§ **Instruções**
[1] De acordo com o texto sobre as Olimpíadas e a geopolítica, qual país foi banido dos Jogos de 2024 e por qual motivo?
[2] Prossiga com o texto sobre as Olimpíadas e a geopolítica a partir do ponto em que ele termina.

§ **Trecho do texto**
####
No momento em que o mundo se volta para os Jogos Olímpicos de Paris, que começaram oficialmente nesta sexta-feira (26), o podcast Três por Quatro aborda como o esporte, especialmente nas Olimpíadas, tem sido usado por nações socialistas e de esquerda para se posicionar politicamente e disputar a hegemonia na geopolítica.

Para aprofundar esse tema, os jornalistas Nara Lacerda e Igor Carvalho conversaram com o historiador Victor Andrade de Melo, professor do Programa de Pós-Graduação em História Comparada da UFRJ e coordenador do Sport: Laboratório de História do Esporte e do Lazer, que aponta que a hegemonia esportiva muda conforme a política e a economia se transformam.

"Nos primeiros Jogos Olímpicos, britânicos e franceses rivalizavam com norte-americanos. Hoje, a ascensão da China mostra uma nova organização geopolítica esportiva, impulsionada por interesses econômicos e o potencial de mercado de bilhões de consumidores", explica Melo.

Segundo ele, os países também buscaram se consolidar enquanto nações ao mobilizar os Jogos Olímpicos e vários eventos esportivos pelo menos em duas dimensões: "uma interna, gerando um fator de identidade nacional, com as pessoas daquele país celebrando suas vitórias, hino e bandeira; e outra de alteridade, com o enfrentamento de outros países no cenário internacional, ressaltando vantagens e características positivas de uma nação".

Embora o evento promova a união dos povos e uma trégua nos conflitos, os jogos sempre estiveram envolvidos em grandes momentos políticos da história. Na edição de 2024, não é diferente: o Comitê Organizador da Olimpíada (COI) baniu a Rússia devido à guerra contra a Ucrânia, mas manteve Israel, apesar das mais de 39 mil mortes no território palestino.

Neste contexto, o comentarista fixo José Genoino, ex-deputado federal, aponta que "as Olimpíadas refletem muito mais a época histórica do que a Copa do Mundo. Ela é atravessada por disputas geopolíticas e econômicas. As contradições que aparecem agora contra a Rússia são os atletas que, se ganharem medalha, não podem cantar o hino do país. Mas, por outro lado, você tem Israel, responsável pelo genocídio dos palestinos, e que está participando das Olimpíadas".
####
§ **Dados fornecidos**
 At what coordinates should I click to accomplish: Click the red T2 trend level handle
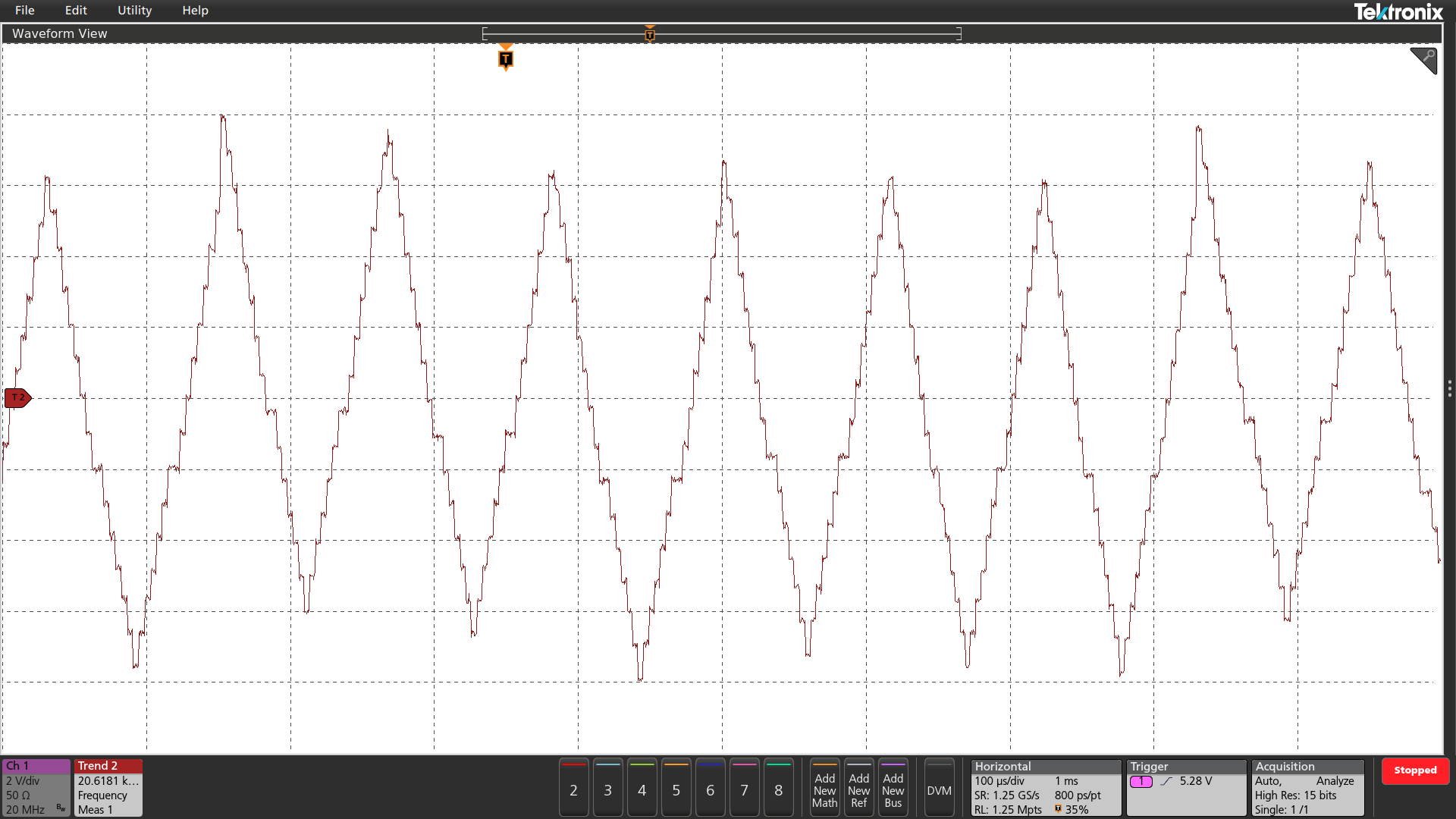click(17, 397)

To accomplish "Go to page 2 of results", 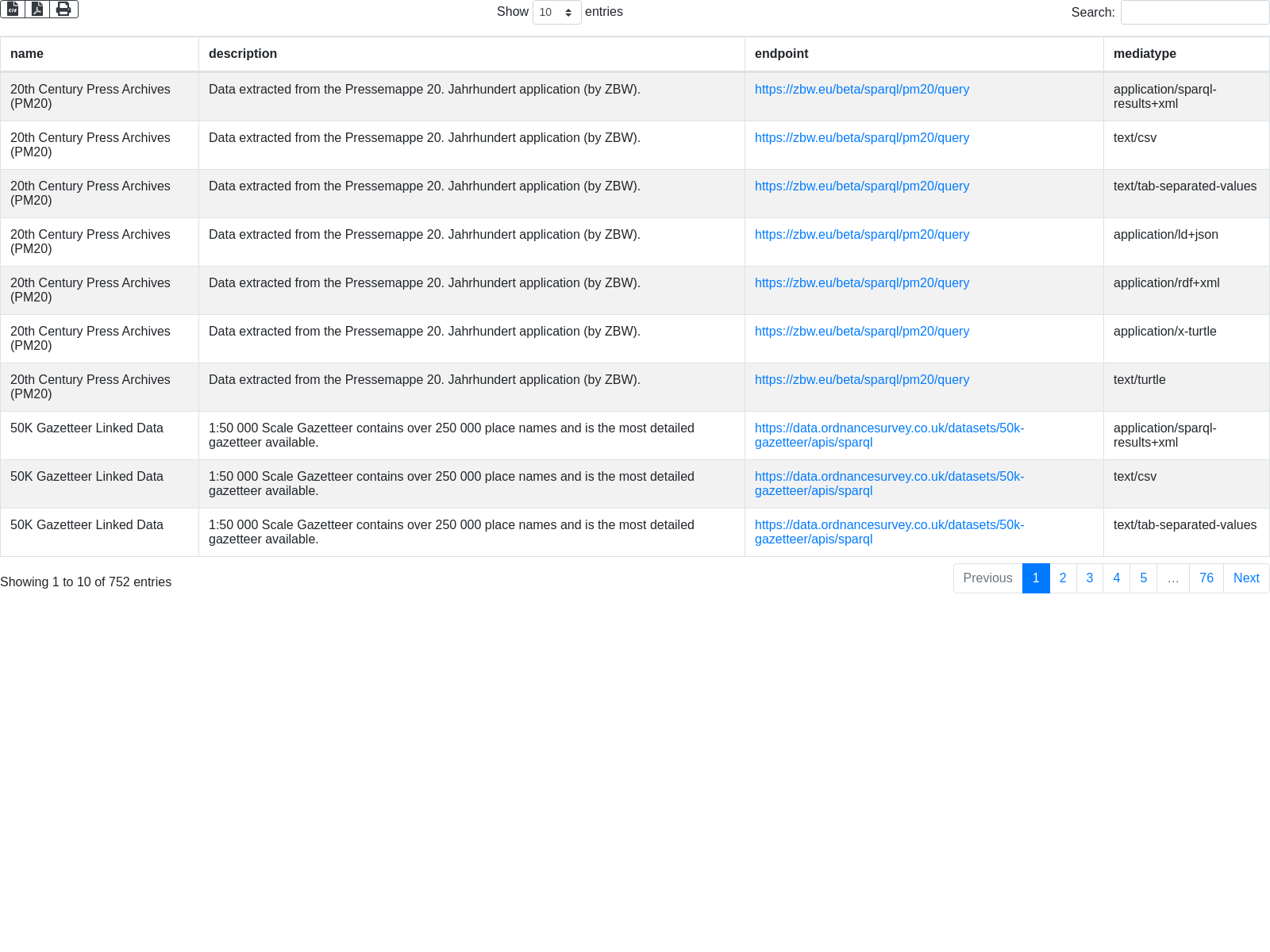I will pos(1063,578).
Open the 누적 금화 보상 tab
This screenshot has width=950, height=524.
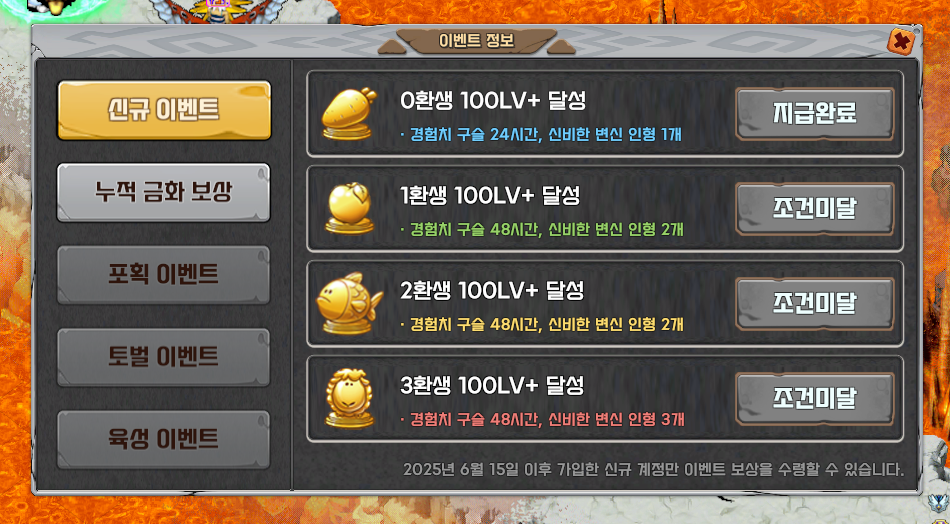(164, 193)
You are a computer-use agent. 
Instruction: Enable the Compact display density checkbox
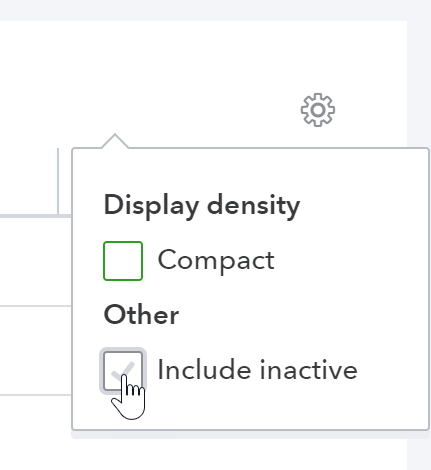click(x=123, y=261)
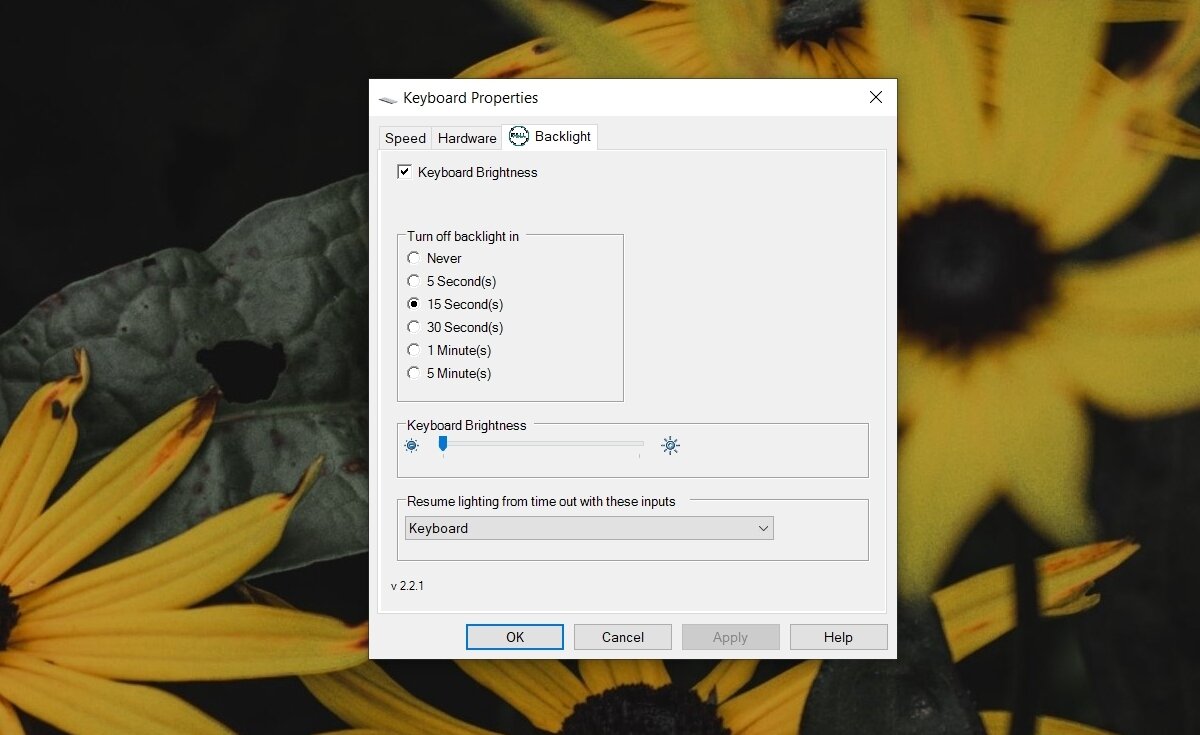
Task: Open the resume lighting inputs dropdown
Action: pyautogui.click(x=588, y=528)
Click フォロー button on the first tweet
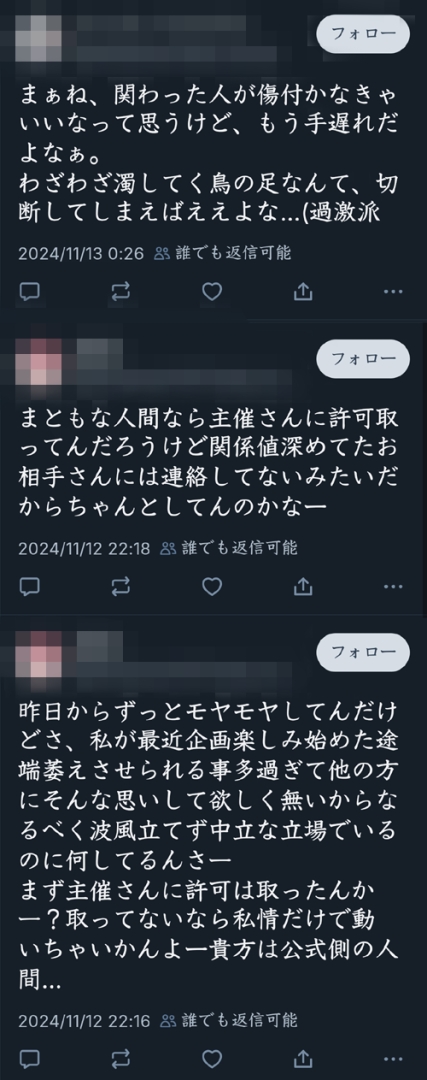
####
§ **Respostas por tarefa**
[1] A Rússia, banida devido à guerra contra a Ucrânia.

[2]
Segundo Genoíno, essa disparidade e contradição de tratamento "evidenciam o farisaísmo da ordem mundial, com os Estados Unidos tentando influenciar as Olimpíadas" devido à sua potência esportiva e marcas reconhecidas. 

O ex-deputado destaca que "essas contradições revelam que os Jogos Olímpicos não são neutros", e observa que "as Olimpíadas refletem o contexto histórico, econômico, social, cultural e ideológico de sua época".

Ele argumenta que estamos caminhando para um mundo multipolar, com uma diversidade maior de representações. "As Olimpíadas de Paris, por exemplo, apresentam a maior diversidade de atletas, modalidades e simbologias de todas as edições anteriores, refletindo uma nova era marcada por guerras, fome, e a hegemonia da Otan contra a Rússia".

A Guerra Fria e a disputa olímpica

Enquanto celebramos a diversidade e a confraternização dos Jogos, é crucial reconhecer e discutir as complexas dinâmicas geopolíticas que os atravessam.

"O uso político do esporte é antigo, como visto nos Jogos Olímpicos de Berlim em 1936, onde Hitler utilizou o evento para difundir seu ideário e se projetar no cenário mundial antes da Segunda Guerra Mundial. Esse uso político se reconfigurou ao longo do tempo, agora focando em questões de orientação sexual, raça e outras além dos Estados-nação", explica o historiador.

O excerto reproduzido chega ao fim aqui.